ENTSO-E ed ENTSOG: forte crescita di idrogeno e calo del metano verso neutralità climatica

01 lug 2026
Gli scenari preliminari del TYNDP 2026 delineano le traiettorie evolutive del sistema energetico europeo e costituiscono la base per la pianificazione integrata delle infrastrutture elettriche, gas e idrogeno e per il successivo ciclo di selezione dei progetti strategici.

Un sistema energetico europeo in profonda trasformazione, caratterizzato da una riduzione complessiva della domanda energetica, una forte crescita dell’elettrificazione e dell’idrogeno e un progressivo declino del metano, in linea con l’obiettivo di neutralità climatica al 2050.

È questo il quadro che emerge dalla pubblicazione delle draft Scenarios per il Ten-Year Network Development Plan 2026, di cui si legge in un comunicato stampa congiunto di ENTSOG ed ENTSO-E, che rappresentano la base per la pianificazione integrata delle infrastrutture elettriche, gas e idrogeno a livello europeo.

La trasformazione del mix energetico europeo verso il 2050

Nel dettaglio, gli scenari indicano una contrazione della domanda energetica complessiva grazie ai guadagni di efficienza, accompagnata da un marcato aumento della domanda elettrica e da un crescente ruolo dell’idrogeno come vettore energetico per industria e flessibilità di sistema.
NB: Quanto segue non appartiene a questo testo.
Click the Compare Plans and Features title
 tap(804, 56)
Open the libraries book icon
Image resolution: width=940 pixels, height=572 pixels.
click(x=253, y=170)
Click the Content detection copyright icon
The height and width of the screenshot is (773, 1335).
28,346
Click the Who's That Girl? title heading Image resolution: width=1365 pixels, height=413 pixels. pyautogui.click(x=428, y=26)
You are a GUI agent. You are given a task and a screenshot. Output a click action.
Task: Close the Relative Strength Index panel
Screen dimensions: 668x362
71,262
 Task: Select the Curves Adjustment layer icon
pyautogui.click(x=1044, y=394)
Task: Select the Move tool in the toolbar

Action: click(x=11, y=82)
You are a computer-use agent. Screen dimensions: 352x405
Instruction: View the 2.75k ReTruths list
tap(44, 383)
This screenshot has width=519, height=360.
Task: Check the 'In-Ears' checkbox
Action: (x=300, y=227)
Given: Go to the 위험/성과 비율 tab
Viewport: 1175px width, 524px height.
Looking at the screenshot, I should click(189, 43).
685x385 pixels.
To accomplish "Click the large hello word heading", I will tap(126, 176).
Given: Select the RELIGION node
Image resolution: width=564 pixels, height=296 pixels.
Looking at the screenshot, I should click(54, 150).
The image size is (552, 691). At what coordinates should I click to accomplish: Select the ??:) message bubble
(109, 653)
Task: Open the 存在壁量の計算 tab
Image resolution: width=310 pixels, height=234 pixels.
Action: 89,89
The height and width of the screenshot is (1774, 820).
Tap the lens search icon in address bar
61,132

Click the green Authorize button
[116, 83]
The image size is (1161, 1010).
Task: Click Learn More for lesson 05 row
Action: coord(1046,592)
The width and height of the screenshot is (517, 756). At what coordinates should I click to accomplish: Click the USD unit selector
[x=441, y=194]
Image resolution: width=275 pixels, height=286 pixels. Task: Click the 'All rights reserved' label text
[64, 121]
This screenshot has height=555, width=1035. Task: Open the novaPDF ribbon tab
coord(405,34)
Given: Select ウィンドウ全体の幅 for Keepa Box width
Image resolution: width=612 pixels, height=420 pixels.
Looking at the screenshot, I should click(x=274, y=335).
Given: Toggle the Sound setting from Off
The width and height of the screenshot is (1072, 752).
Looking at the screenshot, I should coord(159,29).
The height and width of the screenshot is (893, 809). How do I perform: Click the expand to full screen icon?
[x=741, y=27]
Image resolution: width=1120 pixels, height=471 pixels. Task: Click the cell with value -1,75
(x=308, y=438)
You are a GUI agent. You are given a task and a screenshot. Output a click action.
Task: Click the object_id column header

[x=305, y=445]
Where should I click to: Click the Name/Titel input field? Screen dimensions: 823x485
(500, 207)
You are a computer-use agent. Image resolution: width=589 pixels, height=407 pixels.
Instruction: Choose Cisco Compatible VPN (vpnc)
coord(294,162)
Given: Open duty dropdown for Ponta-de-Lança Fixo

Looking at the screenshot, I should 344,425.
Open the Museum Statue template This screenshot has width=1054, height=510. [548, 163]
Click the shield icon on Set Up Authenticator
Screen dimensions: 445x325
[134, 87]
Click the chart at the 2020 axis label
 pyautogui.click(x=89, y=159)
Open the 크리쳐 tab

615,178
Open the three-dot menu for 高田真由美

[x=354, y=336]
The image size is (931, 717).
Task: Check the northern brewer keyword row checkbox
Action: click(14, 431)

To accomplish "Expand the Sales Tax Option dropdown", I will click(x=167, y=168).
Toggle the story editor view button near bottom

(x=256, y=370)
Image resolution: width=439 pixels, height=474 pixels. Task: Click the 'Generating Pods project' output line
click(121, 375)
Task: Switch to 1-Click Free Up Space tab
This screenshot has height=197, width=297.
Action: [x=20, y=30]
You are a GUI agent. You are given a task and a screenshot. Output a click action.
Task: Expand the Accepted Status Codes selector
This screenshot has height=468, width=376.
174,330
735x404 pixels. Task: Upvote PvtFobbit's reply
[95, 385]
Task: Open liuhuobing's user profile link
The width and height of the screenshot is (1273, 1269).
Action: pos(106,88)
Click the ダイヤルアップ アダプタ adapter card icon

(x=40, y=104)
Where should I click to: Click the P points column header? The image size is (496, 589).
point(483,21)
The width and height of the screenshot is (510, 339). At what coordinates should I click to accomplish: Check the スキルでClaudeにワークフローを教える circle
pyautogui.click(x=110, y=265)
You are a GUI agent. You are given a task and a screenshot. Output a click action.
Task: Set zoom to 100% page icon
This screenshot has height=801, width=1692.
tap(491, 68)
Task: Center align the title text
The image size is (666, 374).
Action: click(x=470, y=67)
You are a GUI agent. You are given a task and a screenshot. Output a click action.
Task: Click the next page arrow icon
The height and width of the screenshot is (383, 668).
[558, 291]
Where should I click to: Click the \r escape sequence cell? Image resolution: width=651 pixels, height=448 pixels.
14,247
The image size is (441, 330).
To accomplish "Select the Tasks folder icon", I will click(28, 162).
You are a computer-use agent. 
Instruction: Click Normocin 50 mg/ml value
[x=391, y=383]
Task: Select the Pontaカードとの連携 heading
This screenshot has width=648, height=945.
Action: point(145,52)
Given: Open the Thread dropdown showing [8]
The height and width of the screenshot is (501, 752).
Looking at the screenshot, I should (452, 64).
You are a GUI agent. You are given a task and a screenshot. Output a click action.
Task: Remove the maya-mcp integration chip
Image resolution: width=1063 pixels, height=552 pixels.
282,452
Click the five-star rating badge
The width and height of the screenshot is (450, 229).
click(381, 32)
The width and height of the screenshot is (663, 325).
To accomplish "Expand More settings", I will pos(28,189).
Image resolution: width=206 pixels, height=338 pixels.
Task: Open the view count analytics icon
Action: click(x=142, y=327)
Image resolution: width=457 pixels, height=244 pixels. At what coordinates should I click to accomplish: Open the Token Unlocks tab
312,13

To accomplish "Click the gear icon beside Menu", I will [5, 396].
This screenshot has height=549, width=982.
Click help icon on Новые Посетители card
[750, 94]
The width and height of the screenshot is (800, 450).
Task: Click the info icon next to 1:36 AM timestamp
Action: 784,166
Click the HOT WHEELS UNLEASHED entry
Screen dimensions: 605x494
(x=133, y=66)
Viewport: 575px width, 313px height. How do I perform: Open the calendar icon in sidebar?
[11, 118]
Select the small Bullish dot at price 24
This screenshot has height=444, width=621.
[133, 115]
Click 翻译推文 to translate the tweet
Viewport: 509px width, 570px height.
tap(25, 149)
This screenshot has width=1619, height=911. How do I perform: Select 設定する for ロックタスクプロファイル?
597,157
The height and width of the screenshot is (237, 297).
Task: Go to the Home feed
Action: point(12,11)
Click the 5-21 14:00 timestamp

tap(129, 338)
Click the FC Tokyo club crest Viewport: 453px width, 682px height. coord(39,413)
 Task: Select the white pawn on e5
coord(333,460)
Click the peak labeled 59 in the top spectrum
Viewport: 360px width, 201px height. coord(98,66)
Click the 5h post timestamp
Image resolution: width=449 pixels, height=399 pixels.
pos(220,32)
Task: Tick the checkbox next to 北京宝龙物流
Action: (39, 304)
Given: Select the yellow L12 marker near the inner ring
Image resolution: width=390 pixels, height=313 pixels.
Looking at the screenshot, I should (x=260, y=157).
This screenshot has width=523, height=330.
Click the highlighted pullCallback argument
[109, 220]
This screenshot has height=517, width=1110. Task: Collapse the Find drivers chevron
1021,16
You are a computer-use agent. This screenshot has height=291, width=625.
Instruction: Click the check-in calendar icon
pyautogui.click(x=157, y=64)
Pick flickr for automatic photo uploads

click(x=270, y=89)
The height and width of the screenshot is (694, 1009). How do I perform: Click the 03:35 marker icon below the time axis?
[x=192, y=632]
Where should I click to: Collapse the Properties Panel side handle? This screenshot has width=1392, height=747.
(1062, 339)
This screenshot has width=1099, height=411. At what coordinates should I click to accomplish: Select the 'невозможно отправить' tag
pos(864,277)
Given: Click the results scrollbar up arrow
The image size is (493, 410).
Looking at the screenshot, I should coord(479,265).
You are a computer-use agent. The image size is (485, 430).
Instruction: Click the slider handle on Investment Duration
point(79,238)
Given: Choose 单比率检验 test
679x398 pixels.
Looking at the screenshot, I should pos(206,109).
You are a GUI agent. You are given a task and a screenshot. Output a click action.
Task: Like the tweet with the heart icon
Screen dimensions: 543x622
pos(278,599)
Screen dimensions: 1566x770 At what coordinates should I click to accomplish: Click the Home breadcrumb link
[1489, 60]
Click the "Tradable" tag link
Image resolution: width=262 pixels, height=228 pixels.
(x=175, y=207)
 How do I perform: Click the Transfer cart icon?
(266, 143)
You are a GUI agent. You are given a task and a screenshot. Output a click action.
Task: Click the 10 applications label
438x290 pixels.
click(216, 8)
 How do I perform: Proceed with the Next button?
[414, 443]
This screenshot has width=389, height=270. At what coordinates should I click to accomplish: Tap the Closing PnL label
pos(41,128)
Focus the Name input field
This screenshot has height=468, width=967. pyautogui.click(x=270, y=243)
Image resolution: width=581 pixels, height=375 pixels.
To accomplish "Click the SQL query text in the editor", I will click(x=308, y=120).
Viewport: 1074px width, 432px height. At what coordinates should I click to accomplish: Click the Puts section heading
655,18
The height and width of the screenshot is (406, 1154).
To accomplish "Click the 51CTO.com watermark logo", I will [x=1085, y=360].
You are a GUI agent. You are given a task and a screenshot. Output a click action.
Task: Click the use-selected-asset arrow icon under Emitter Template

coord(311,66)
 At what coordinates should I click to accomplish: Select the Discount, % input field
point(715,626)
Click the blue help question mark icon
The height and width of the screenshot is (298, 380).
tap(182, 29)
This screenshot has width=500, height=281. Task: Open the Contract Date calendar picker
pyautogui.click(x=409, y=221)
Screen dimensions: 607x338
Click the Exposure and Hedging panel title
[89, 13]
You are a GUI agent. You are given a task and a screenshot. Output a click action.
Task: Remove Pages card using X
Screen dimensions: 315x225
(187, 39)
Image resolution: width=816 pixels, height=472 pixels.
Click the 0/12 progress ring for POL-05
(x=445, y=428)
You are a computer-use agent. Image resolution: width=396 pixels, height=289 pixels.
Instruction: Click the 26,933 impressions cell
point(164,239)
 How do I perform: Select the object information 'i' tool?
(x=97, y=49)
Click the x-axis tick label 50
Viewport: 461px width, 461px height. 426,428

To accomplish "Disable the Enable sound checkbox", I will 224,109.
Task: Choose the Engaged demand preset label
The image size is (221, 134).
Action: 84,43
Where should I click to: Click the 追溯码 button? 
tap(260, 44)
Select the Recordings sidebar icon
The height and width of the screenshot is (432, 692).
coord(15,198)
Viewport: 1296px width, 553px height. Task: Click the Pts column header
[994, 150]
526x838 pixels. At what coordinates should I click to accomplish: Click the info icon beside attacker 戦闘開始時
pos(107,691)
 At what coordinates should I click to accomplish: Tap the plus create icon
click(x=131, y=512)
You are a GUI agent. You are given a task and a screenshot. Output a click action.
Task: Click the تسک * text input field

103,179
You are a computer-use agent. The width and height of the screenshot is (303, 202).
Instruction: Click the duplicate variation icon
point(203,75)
Parallelamente, la domanda di gas naturale è destinata a diminuire progressivamente, con un percorso di decarbonizzazione del metano nei diversi settori di utilizzo.

Il quadro di riferimento si basa sullo scenario centrale National Trends+, che integra le politiche energetiche e climatiche nazionali più aggiornate ed è allineato agli obiettivi europei di riduzione delle emissioni di almeno il 55% entro il 2030 e di neutralità climatica entro il 2050.

Integrazione dei sistemi energetici e nuova fase di pianificazione europea

Secondo ENTSO-E ed ENTSOG, gli scenari evidenziano inoltre la crescente interazione tra i sistemi elettrico, gas e idrogeno, elemento chiave per identificare le future esigenze infrastrutturali e garantire un percorso di transizione sicuro ed efficiente. Il processo 2026 segna inoltre la prima piena applicazione delle linee guida ACER per la definizione degli scenari TYNDP fin dall’avvio dell’elaborazione.

Il pacchetto scenari costituirà la base per la successiva fase di pianificazione delle reti europee e per il processo di selezione dei progetti PCI e PMI, contribuendo alla definizione delle infrastrutture strategiche necessarie al sistema energetico del futuro.

Infrastrutture e integrazione chiave per la neutralità climatica

“Questi scenari confermano il ruolo centrale dell’elettrificazione e dell’integrazione tra settori e regioni nel percorso europeo verso la neutralità climatica. Un quadro robusto e coerente con le politiche consente di individuare gli investimenti infrastrutturali necessari per un sistema sicuro, efficiente e decarbonizzato”, ha dichiarato Sonya Twohig, Segretario Generale di ENTSO-E.

Secondo Piotr Kuś, Direttore Generale di ENTSOG, la crescente integrazione tra elettricità, gas e idrogeno sta ridisegnando il percorso europeo verso la neutralità climatica. Le infrastrutture gas esistenti, ha aggiunto, continueranno a svolgere un ruolo rilevante in termini di flessibilità, supportando lo sviluppo dell’idrogeno e contribuendo a una transizione sicura e cost-effective per consumatori e industria.